Tutorials
End-to-end examples, ordered roughly from simplest to most involved. Each defines a model as an @latte function (or a plain DPPL @model) and runs it through one of Latte's inference engines: inla, tmb, or hmc_laplace.

Surgery mortality across hospitals
Hospital-by-hospital surgery mortality with an IID random effect, written once and run through all three engines (INLA, TMB, HMC-Laplace) in a few lines each.

Getting familiar with INLA
Stay with the surgery model and dig into the INLA result object: reading marginals through the accessor functions, the model-comparison criteria (DIC, WAIC, marginal likelihood), and joint posterior sampling.

BYM: Besag + IID
Regional disease risk smoothed with an ICAR spatial prior plus an IID residual. PC priors on both precisions, fit with INLA.

Earthquake intensity trends
RW1 vs RW2 priors on annual seismicity counts, compared by DIC, WAIC, and marginal likelihood — all from the same fit object.

Nonlinear regression with RW2
A generalised-additive-model take on a smooth regression: an RW2 prior on the latent function, Gaussian likelihood.

Tweedie regression on insurance claims
Write any logpdf, get full INLA inference. A hand-coded compound Poisson-Gamma likelihood — zero-inflated continuous, no fast-path support — fits in the same DPPL @model + inla() flow.

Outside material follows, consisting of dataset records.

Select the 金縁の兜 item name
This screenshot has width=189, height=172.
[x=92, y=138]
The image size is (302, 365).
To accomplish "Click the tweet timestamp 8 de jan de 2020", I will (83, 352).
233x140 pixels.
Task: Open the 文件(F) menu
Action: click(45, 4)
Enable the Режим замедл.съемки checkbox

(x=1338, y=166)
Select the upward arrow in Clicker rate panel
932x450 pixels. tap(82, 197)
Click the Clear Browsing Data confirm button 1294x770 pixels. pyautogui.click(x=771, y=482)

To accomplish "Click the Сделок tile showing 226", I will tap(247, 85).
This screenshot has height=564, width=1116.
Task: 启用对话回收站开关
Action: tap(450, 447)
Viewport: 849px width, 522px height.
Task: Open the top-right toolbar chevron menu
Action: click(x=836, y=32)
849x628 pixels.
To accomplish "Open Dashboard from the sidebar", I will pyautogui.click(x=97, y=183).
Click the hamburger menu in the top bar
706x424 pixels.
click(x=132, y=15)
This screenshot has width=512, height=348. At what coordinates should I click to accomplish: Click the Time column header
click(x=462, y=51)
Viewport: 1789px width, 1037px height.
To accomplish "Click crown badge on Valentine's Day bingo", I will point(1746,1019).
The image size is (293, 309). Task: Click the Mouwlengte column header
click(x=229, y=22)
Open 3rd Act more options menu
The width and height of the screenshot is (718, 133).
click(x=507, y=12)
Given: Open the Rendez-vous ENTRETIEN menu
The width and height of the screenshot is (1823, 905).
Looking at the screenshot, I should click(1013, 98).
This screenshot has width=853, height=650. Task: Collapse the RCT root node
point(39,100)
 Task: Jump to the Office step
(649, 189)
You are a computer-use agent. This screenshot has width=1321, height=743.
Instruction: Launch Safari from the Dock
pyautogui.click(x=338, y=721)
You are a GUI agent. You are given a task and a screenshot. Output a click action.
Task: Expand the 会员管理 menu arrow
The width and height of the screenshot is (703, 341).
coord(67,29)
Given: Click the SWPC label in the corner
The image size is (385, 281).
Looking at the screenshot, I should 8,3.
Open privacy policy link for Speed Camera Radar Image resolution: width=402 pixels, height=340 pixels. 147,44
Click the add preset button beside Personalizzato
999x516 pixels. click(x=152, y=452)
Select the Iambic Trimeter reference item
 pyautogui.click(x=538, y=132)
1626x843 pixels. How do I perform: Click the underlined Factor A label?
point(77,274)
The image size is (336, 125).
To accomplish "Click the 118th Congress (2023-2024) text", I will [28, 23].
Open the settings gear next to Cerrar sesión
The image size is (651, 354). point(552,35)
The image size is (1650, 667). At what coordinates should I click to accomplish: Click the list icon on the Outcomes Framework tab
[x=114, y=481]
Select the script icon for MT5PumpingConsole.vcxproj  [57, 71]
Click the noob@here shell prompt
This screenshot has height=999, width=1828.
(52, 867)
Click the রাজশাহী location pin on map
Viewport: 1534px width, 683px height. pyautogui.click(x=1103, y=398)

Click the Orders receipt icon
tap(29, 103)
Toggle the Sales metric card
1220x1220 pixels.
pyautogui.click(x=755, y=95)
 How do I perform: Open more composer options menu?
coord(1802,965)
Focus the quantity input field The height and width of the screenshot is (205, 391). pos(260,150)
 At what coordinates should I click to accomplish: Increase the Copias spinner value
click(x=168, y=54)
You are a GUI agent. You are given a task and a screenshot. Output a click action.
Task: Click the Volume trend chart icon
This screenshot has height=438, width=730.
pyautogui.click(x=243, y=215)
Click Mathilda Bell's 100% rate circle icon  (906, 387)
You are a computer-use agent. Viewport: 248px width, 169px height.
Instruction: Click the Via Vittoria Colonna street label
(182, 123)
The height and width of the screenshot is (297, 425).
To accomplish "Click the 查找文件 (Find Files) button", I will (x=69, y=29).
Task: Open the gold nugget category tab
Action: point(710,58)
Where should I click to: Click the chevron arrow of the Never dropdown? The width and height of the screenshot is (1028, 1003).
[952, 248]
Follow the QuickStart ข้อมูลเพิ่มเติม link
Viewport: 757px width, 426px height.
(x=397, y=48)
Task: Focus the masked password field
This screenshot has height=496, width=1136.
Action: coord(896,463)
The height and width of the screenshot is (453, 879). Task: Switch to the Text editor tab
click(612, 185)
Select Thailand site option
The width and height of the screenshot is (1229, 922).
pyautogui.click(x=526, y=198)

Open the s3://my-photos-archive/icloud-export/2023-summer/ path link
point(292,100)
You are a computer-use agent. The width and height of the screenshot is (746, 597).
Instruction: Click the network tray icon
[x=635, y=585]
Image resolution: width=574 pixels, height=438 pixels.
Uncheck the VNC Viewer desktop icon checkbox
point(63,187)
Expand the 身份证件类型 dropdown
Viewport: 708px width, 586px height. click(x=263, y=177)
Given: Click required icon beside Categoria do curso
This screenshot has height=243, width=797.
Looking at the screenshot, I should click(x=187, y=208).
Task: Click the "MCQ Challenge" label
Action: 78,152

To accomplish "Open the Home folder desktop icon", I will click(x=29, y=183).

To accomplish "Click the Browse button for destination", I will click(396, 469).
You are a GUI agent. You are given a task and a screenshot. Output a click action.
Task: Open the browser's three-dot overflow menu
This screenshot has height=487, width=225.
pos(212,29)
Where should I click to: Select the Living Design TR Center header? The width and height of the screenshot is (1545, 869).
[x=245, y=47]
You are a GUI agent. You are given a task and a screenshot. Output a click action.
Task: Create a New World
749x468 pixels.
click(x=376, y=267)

Age-structured stock assessment (SAM)
The Nielsen & Berg assessment model: coupled log-numbers and log-fishing-mortality fields with a nonlinear survival recursion. @latte recognises the non-Gaussian latent prior from the ~ statements and fits it by iterated Laplace.

Matérn SPDE on a mesh
Continuous-domain spatial smoothing via the SPDE/Matérn approach. Build a triangulated mesh, define the Matérn precision, fit.

Spatial fields that respect coastlines
A stationary Matérn field smooths fish abundance straight across the Florida peninsula; a barrier model (Bakka et al.) does not. Same LGCP, swap the prior, and the phantom hot spot across the peninsula disappears.

Spatial survival: leukemia hazards
Time-to-event with right-censoring and a Besag spatial frailty over 24 districts, fit two ways: the Poisson piecewise-exponential trick on the fast path, and a hand-written Weibull likelihood. Both agree with each other and with R-INLA.

Kronecker space-time
Region-specific temporal dynamics via a SeparableModel Kronecker prior. Additive vs interaction-only vs full, on one DPPL spec.

Bayesian model averaging
Two competing trend models (RW1 vs AR1) on annual earthquake counts, with near-tied marginal likelihoods. Their posterior weights come out close to even, so the averaged trend is a genuine blend.

Posterior predictive checks
Catch model misspecification by simulating from the fitted posterior. A Poisson model fitted to overdispersed counts, exposed by a `std` PPC.

Simulation-based calibration
Validate the inference procedure itself: rank true parameters in the posterior across many simulated datasets. Uniform ranks ⇒ calibrated.

Handoff to Turing
The same DPPL @model that fits with INLA also samples cleanly under Turing.sample(NUTS()). Use it as a gold-standard cross-check.

When to sample the hyperparameters
INLA integrates the hyperparameters out on a deterministic grid; when that posterior is a curved, skewed ridge, the design is biased. hmc_laplace samples it instead — shown on an AR(1) model, validated against gold-standard NUTS.